Zaman Revolusi Nasional
Era revolusi nasional biasanya digunakan untuk
menyebutkan periode pertempuran merebut dan mempertahankan kemerdekaan
1945-1950. Mengingat semangat revolusioner terus dipompakan oleh Bung Karno
sampai 1965, maka periode revolusi nasional bisa dikatakan terbentang dari
1945-1965. Dalam pembabakan sastra ini, zaman revolusi nasional berlaku dalam
keseluruhan era regime Bung Karno alias Orde Lama.
Pada era ini, Singaraja tetap memainkan peran
penting dalam pembinaan sastra Indonesia. Hal ini terlihat lewat majalah Bhakti
yang terbit mulai 1952, pimpinan Putu Shanty, Wayan Bhadra, dan Nyoman Kajeng
(mantan anggota redaktur Surya Kanta).
Publikasi sastra di Bhakti luar biasa
semarak. Banyak puisi, cerpen, drama, juga ada esei budaya dan filsafat. Selain
Putu Shanty, penulis yang muncul adalah Made Kirtya, Windhya Wirawan dan Tjok
Rai Sudharta. Bhakti juga memuat polemik tentang apakah Chairil Anwar
plagiat atau tidak. Puisi Rendra, Kirdjomuljo juga pernah dimuat di Bhakti
menambah aroma nasional kehidupan sastra Indonesia di Bali. Sebaliknya, penulis
Bali juga mulai mempublikasikan karyanya di majalah sastra budaya di Jawa
seperti Mimbar Indonesia dan Siasat.
Hubungan antara penulis Bali dengan Jawa, Jakarta, tercipta saat ini, lebih
erat daripada pada era kolonial.
Bali Selatan mulai memainkan peranan perkembangan
sastra nasional sejak terbitnya majalah Damai di Denpasar, di bawah
pimpinan I Gusti Bagus Sugeriwa, seorang guru dan ahli bahasa dan sastra
tradisional asal Bali Utara. Damai memuat banyak puisi dan juga cerpen yang
kebanyakan ditulis oleh murid didikan IGB Sugeriwa di SLUA Saraswati, seperti
Oka Diputhera.
Selain berjasa besar dalam sastra tradisional Bali,
IGB Sugeriwa juga punya andil dalam sastra Indonesia.

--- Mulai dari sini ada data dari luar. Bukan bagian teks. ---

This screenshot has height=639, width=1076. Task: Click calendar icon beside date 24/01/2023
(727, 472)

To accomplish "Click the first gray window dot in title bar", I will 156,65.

Tahun 1950-an, dia
menjadi salah satu pengurus Badan Musyawarah Kebudayaan Nasional (BMKN). Nama
lain dalam jajaran pengurus BMKN periode 1955-1956 adalah R Gaos
Hardjosumantri, JE Tatengkeng, Achdiat K. Mihardja.
Selain Bhakti dan Damai, ada juga
tabloid Harapan yang terbit di Singaraja tapi target pembacanya adalah
masyarakat Bali dan Nusa Tenggara. Mingguan ini juga membuka rubrik sastra.

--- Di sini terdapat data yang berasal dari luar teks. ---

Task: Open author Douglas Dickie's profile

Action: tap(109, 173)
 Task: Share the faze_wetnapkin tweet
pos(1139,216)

Tabloid Harapan dan Damai membuat rubrik ‘kontak’, untuk menyapa
pengirim naskah. Redakturnya aktif memotivasi penulis pemula untuk berkarya dan
mendorong mereka menjadi sastrawan seperti halnya Pramudya Ananta Tur, Idrus,
dan Mochthar Lubis.
Koran Suara Indonesia sudah terbit di
Denpasar sejak 1948, didirikan oleh wartawan Bali yang sebelumnya, zaman
Jepang, bekerja di surat kabar Bali Shimbun. Suara Indonesia
adalah cikal-bakal Bali Post. Sulit membayangkan bagaimana rubrik sastra
di Suara Indonesia pada awal-awal berdiri karena tidak ada arsipnya yang
bisa diamati. Yang jelas dari sisa arsip tahun 1959 bisa diketahui Suara
Indonesia memiliki rubrik sastra.
Tahun 1960-an, penyair-penyair seperti Gde Dharna
dan Ketut Suwidja banyak menulis puisi di Suara Indonesia. Penyair lain
adalah Yudha Paniek, Made Taro, Raka Santeri, IGB Arthanegara, Niniek Berata,
Ngurah Parsua untuk menyensus beberapa nama. Mereka bergabung dalam Lembaga
Kebudayaan Nasional (LKN), berafiliasi dengan PNI, memuja Sukarno sebagai
Pemimpin Besar Revolusi.
Tema sajak penyair zaman ini sesuai dengan ajaran
Bung Karno, mendengungkan semangat Manipol USDEK, revolusioner, dan
anti-nekolim. Rubrik sastra pun diberi nama Banteng Muda, yang kelak berubah
menjadi Taman Muda Remaja dan kemudian Pos Remaja. Komang Soka adalah salah
satu pengurus PNI (Partai Nasional Indonesia) dan LKN yang sempat menjadi
redaktur sastra Banteng Muda.
Lewat organisasi LKN, hubungan antara penulis dan
seniman Bali terbina akrab dengan seniman luar Bali seperti Yogja. Rombongan
LKN Jogya pimpinan Budi Satria datang ke Bali Desember 1964-Januari 1965
mementaskan dua drama di Singaraja, Tabanan, dan Denpasar, yang judulnya adalah
‘Api di Lembah Mati’ karya Singgih Hadi dan ‘Malam Pengantin di Bukit Kera’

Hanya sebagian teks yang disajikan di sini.